Stepping back from the example for a moment, there’s a theoretical problem with using the regular season rankings instead of tournament results in determining placement brackets. Imagine that the 12th and 13th ranked teams get seeded 12th and 13th. Say the 13th seed wins Pool A while the 12th seed goes 0-3. If both teams lose their prequarter, and the higher ranked teams move on, it’s possible that the underseeded Pool A winner could go 3-1 and then play for no higher than 13th. Huge upset on Thursday, no chance to finish higher than their seed and zero chance to make the Pro Flight. The 12th seed meanwhile is 0-4 at Nationals, but can still make it through the backdoor bracket for a Pro Flight berth. It depends on the regular season rankings of other prequarter losers, but either way it doesn’t make much sense as a way to determine final placement at Nationals.

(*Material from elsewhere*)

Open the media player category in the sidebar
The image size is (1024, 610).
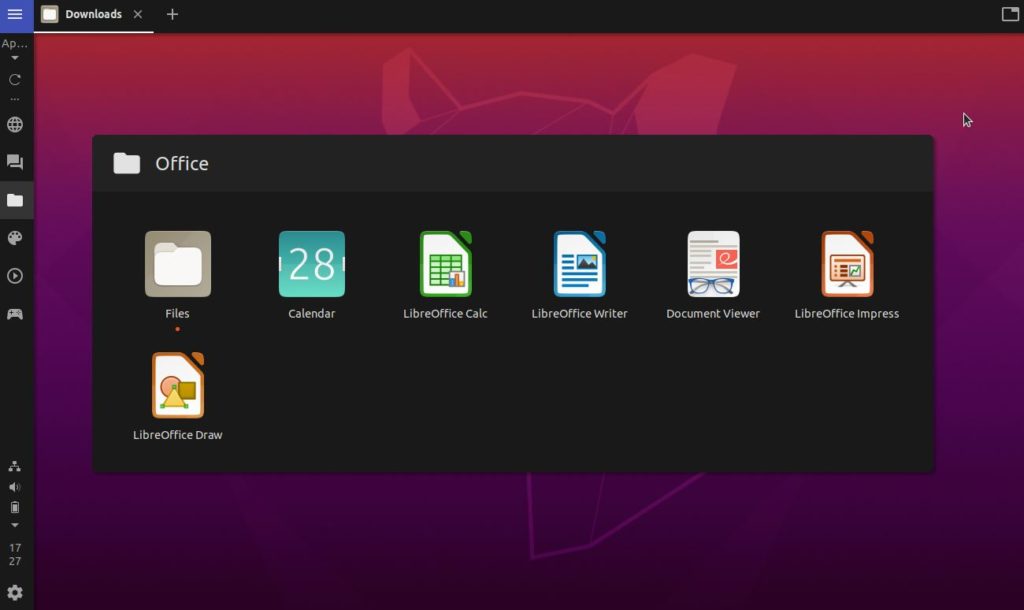[14, 276]
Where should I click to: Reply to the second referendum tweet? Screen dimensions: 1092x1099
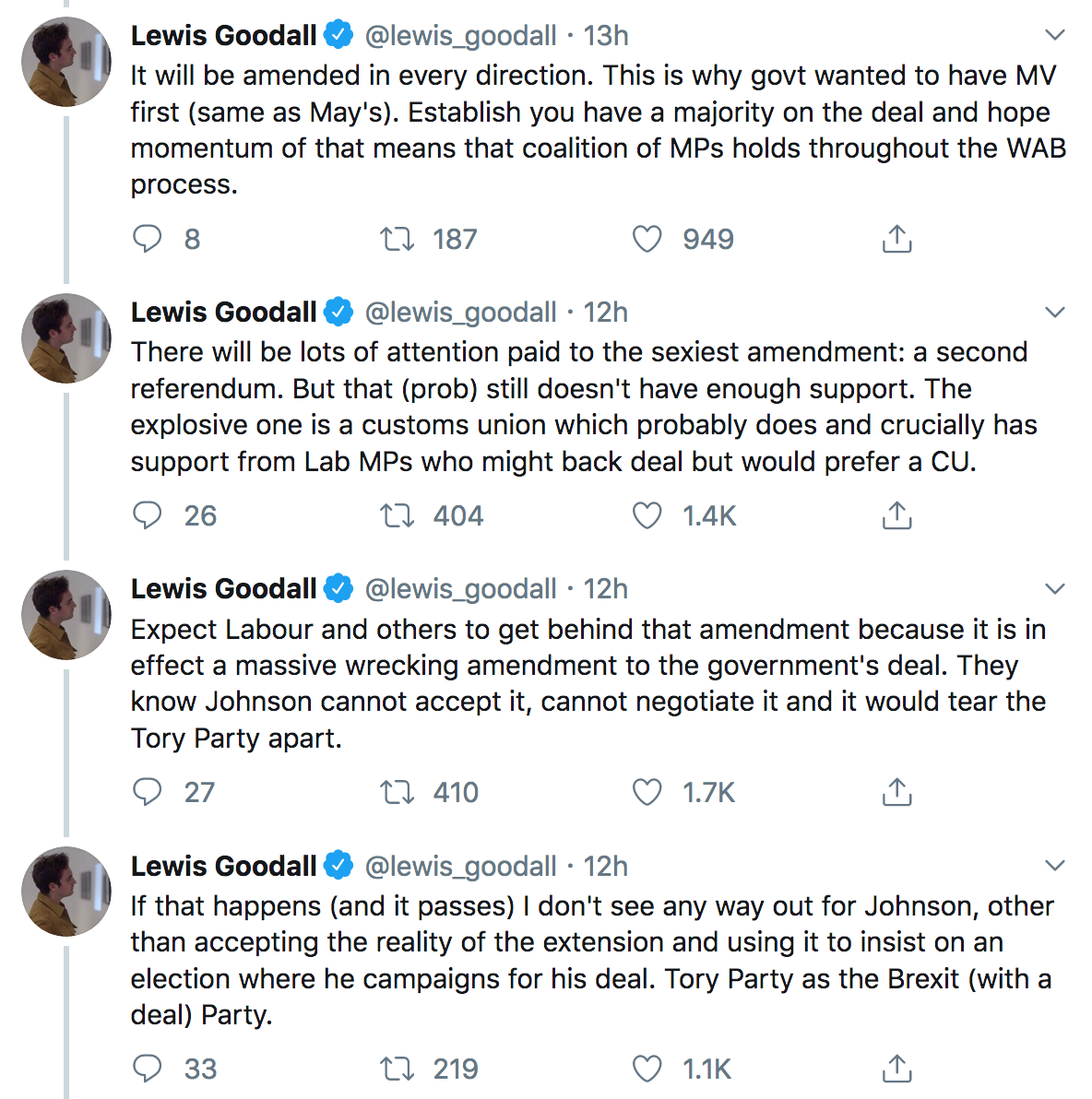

It does make sense to assign tier placement by a team’s finish in the Series, but not according to results from before the Series even started. Other sports have tiers and relegation, and it’s an accepted system in European ultimate communities, but it’s always set by a team’s performance at the relegation tournament—where teams are seeded by their regular season results, not bound by them.

It’s especially problematic to retroactively overvalue regular season results. Teams may have made different choices about what tournaments to attend or how to approach those games if they had known it could affect their opportunities at Nationals, or their chances to make the Pro Flight. Especially in a Worlds year, with the United States first in line for any declined bids, teams want the chance to earn fifth place and a potential Club Worlds bid based on the strength of their performance at Nationals. Now they could be shackled by regular season results they didn’t know would affect placement games until after the regular season was over.

As a fan, there’s certainly more drama now to the quarter and semifinals games. I just wouldn’t want to be a low-seed team at this tournament. They only get one day of maybe-meaningful pool play, followed by a probable prequarter walloping and two consolation games, done by Friday night. Especially if some team tries to get risky and finish off Revolver in the prequarter after bagging all their Thursday games, those other prequarter losers with low regular season results might get to play Revolver in the 13-16th bracket when Revolver already locked up a Pro Flight berth. Talk about meaningful games. Either way the preliminary seedings will matter more than ever this year, and may not have much to do with early season results. To fix final placement games based on a team’s regular season ranking is to devalue performance at Nationals, period.

There might even be incentive for Chain Lightning to sandbag at Regionals. As long as they qualify, their high regular season results will buffer the risk of taking a lower seed for the Show. They could take a risk in pool play, try to knock off a top dog early, and still make the Pro Flight if it doesn’t work out. Any Nationals contender playing Regionals has that advantage over all of last weekend’s qualifiers, just by knowing ahead of time what’s really at stake—and that a higher seed can’t salvage a mediocre ranking.

Maybe no team will go for gamesmanship at the Club Championships, maybe no team will risk saving their starters on Thursday, maybe no team will upset enough teams for their ranking to drag them back down and erase what could have been their chance at a Pro Flight berth. Maybe the rankings really do tell the story of where each team deserves to place. But it seems to me that the regular season is overvalued, Thursday pool play undervalued, and USAU’s timing inconsiderate.